Examiners explained in a subsequent report that they had been looking for “positive information, in black and white,” exactly what students had learned. Teachers took no offense at that goal, but complained that the test questions had not pertained to what students had been taught.

Howe and his examiners countered that they had ensured their new assessment was valid with field testing – a practice that modern day corporations like Pearson and Data Recognition Corp. still do today.

Howe’s committee gave the same test in towns outside of Boston, including Roxbury, then a prosperous suburb. In all, the committee tested 31,159 students the previous summer. The result – an average score of 30 percent correct.

However, the wealthy Roxbury students outscored all the other schools. Therefore, they were made the standard of excellence that all other schools were expected to reach.

So when Boston students – all of whom did not have the privileges of Roxbury students – didn’t achieve the same scores, they were deemed failing, inadequate, losers.

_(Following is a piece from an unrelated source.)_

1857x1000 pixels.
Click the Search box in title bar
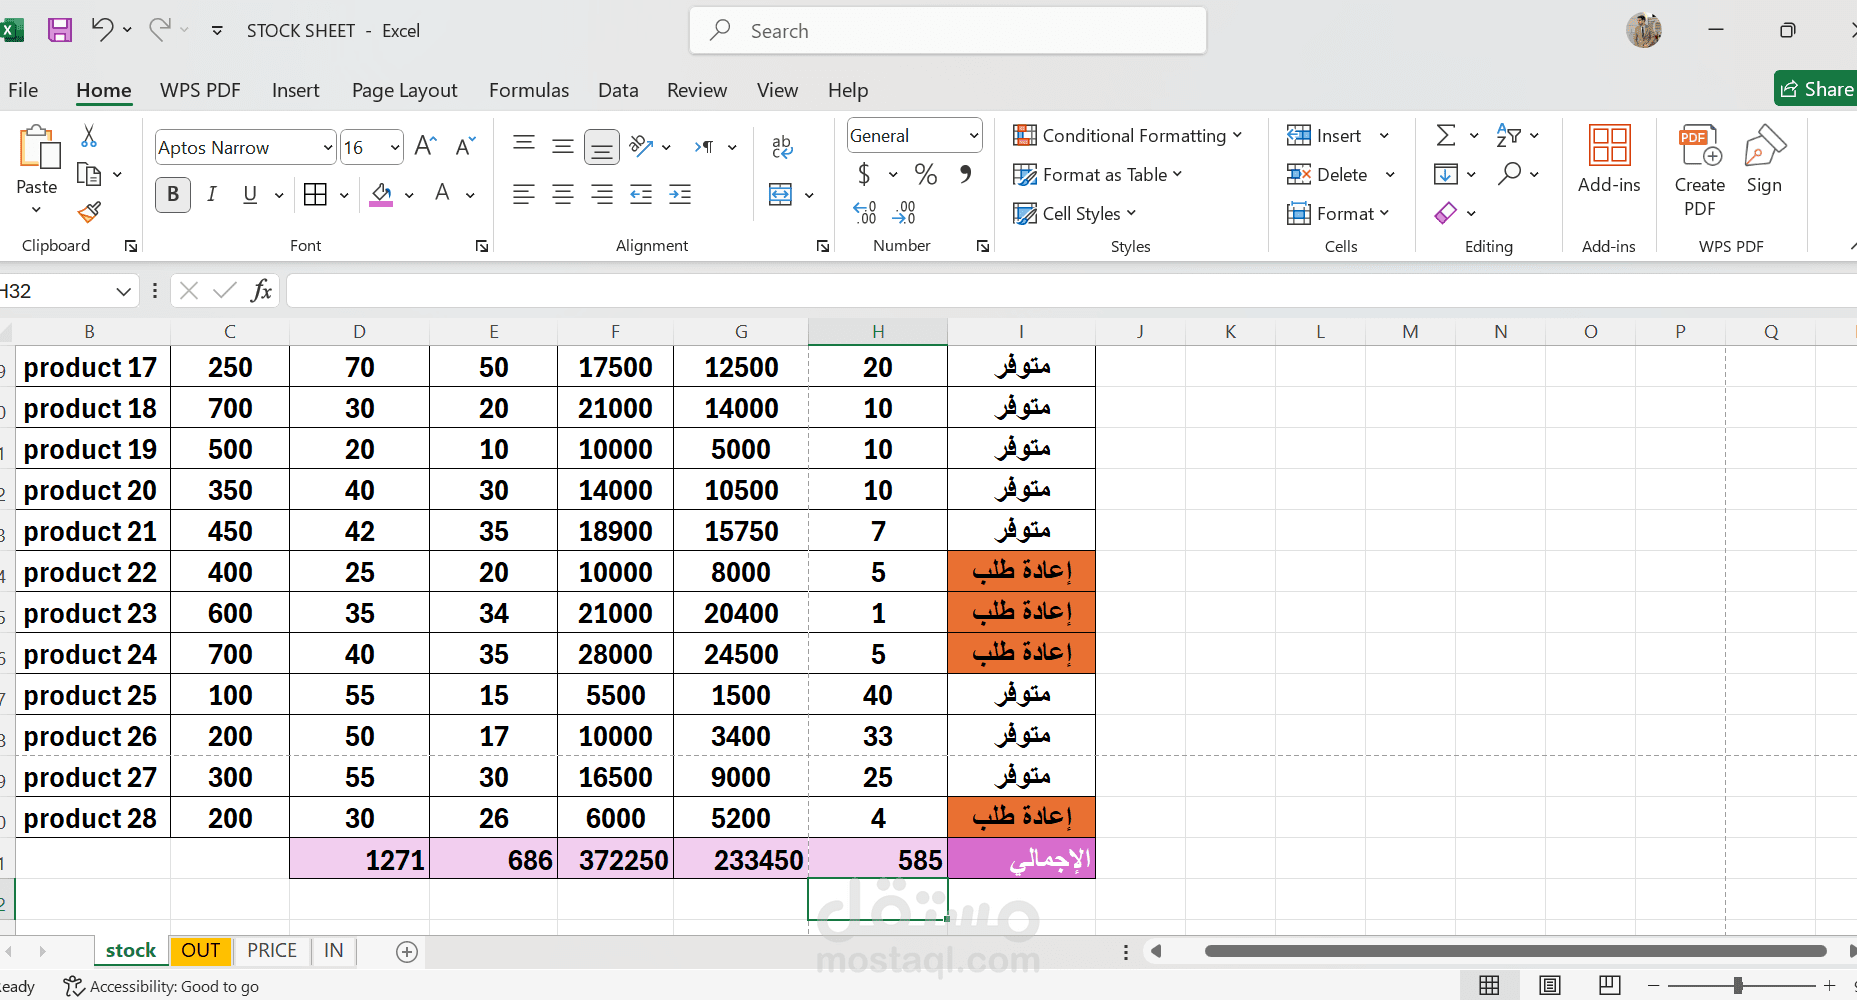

Thus Mann could justify criticizing the district, firing teachers and administrators and consolidating control over the city’s schools.

BACKLASH


The result was pandemonium. Howe issued a scathing report lambasting the schools and even naming individual teachers who should be fired. Mann published the results in his influential Common School Journal and these kinds of tests started to appear at urban schools across the country.

However, Bostonians were not all convinced. Editorials were published both for and against the tests.

Every aspect of the exam was disputed – and in similar ways to the testing controversies we still see today.

To start, raising the stakes of the exams invited cheating. One teacher was caught leaking questions to his students before the testing session began.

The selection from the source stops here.